Please update the part of the entries that opens with the line containing "The image size is (1895, 1230)." and closes with the line containing "Click the Company": write those lines out again with "reply box" replaced by "message box" and everything else left as is.

===== Entries shown

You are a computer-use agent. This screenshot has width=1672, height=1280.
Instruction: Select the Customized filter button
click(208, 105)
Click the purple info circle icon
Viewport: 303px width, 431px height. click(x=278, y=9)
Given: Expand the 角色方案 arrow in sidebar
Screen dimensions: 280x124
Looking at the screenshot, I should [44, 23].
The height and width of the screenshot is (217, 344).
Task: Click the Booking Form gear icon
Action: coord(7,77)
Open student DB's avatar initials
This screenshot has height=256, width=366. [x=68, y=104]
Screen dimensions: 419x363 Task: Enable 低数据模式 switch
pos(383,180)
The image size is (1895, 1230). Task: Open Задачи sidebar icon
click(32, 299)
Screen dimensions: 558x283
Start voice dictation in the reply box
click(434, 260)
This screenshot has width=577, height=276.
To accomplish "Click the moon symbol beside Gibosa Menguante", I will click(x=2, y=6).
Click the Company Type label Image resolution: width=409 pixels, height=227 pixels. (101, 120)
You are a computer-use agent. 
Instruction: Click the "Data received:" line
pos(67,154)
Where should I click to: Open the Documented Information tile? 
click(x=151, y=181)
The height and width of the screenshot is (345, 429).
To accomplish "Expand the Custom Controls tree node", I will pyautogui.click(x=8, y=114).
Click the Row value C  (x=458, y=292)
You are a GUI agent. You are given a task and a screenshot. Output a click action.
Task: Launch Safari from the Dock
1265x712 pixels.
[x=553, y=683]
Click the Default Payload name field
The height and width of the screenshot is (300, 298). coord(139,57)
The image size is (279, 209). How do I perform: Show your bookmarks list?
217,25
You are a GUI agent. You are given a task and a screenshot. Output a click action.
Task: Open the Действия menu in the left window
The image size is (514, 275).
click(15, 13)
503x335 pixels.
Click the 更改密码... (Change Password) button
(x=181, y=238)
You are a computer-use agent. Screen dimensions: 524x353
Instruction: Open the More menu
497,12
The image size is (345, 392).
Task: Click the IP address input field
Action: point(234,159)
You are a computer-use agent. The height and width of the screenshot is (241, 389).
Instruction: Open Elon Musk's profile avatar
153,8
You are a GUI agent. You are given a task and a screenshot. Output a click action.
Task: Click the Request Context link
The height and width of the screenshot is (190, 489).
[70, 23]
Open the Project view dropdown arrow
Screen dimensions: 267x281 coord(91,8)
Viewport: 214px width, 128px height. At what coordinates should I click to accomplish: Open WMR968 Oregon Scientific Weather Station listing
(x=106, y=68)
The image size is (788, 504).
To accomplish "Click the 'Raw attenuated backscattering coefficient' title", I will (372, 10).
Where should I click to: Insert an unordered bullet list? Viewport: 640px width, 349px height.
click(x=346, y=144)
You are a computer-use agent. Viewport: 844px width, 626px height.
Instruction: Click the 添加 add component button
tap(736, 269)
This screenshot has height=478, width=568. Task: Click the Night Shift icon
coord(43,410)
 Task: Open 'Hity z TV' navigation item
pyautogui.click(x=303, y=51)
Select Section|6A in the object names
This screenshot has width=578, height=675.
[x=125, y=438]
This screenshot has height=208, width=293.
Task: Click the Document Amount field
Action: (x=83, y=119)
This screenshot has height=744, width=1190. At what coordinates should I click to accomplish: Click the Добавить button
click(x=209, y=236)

==========

> **Correct output**:
The image size is (1895, 1230). Task: Open Задачи sidebar icon
click(32, 299)
Screen dimensions: 558x283
Start voice dictation in the message box
click(434, 260)
This screenshot has width=577, height=276.
To accomplish "Click the moon symbol beside Gibosa Menguante", I will click(x=2, y=6).
Click the Company Type label Image resolution: width=409 pixels, height=227 pixels. (101, 120)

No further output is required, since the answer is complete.